夏が終わるまでに盃都のラインをゲットしてやる──と昨日は意気込んでいた松子だったが、ラインを通り越して電話番号という超個人情報を取得できることになるとは思ってもみなかった。
松子は身の安全を確保するためにすぐ東京へ戻ることになった。松子の帰還については梅澤の指示だ。松子も駄々を捏ねる余地はなくおとなしく従った。松子に警告文が届いたことも、今回は警察に届け出ない方がいいだろう──と三人の見解は一致した。
もうこの事件は知らなかったことにした方が、全員の命の心配をしなくてもいい──と梅澤も言っていた。だが松子が脅迫じみたことをされたのは事実である。梅澤がそれを隠蔽するような警察官には見えないが、松子本人が被害届を出さなければ捜査しようがない。
しかし、盃都には梅澤がそれで諦めるような警察官には見えなかった。きっと密かに事件について調べるに違いない──と思った。
盃都が梅澤に松子の保護を依頼して松子から電話がかかってくるまで30分も経っていなかった。

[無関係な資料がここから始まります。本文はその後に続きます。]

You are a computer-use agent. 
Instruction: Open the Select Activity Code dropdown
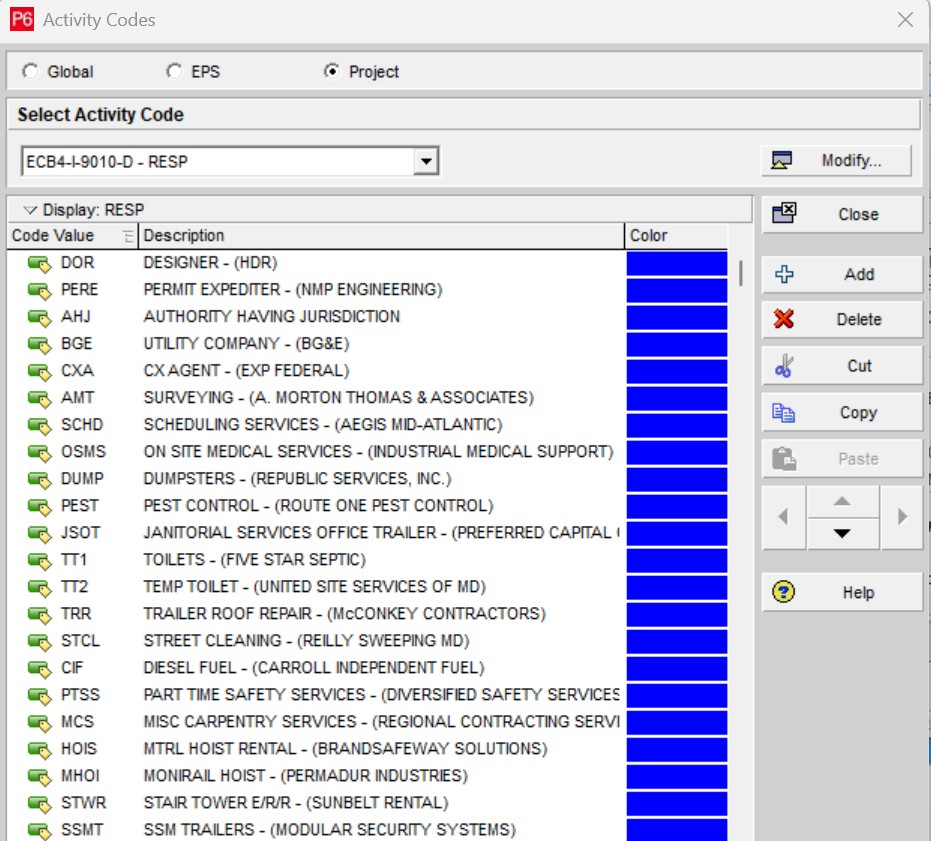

春如の家からホテルまで車で10分ほどとはいえ、残り20分程度で一連の流れをやってのけるとは、手際がいいだけでは済まない。変装をするためのものを調達して変装して、松子が宿泊してる部屋を探し部屋に直接乗り込み松子を説得して盃都に電話をかける。それを瞬時に思いついて実行できるの能力。盃都は思った。
──あの人は大阪にいるときはそれなりの部署でそれなりに高度な仕事をしていたんじゃないか?
そんな警察官がこの事件に関わるなと言うのだから、この事件からは盃都と松子の一般人は手を引いた方がいいのだろう。
盃都はデッキから座席に戻り、東京駅までの残り40分弱の時間考えていた。
──このまま手を引いた方がいいのか、一人でも地道に調べ続けた方がいいのか。
自分の身の安全を確保したい想いと、今までどこに隠れていたのか顔を覗かせ始めた存外強い探究心がせめぎ合っている。
三日前まで進路で悩んでいた盃都だが、田舎で過ごしたたかが二日間のおかげで悩み事が増えてしまった。今までにない強烈な夏休みをここで閉じてひと夏の思い出にするのか、桜太を殺した犯人を引き摺り出すための戦いのリングに上がるのか。終点の東京駅に着くまで、悶々と考えていた。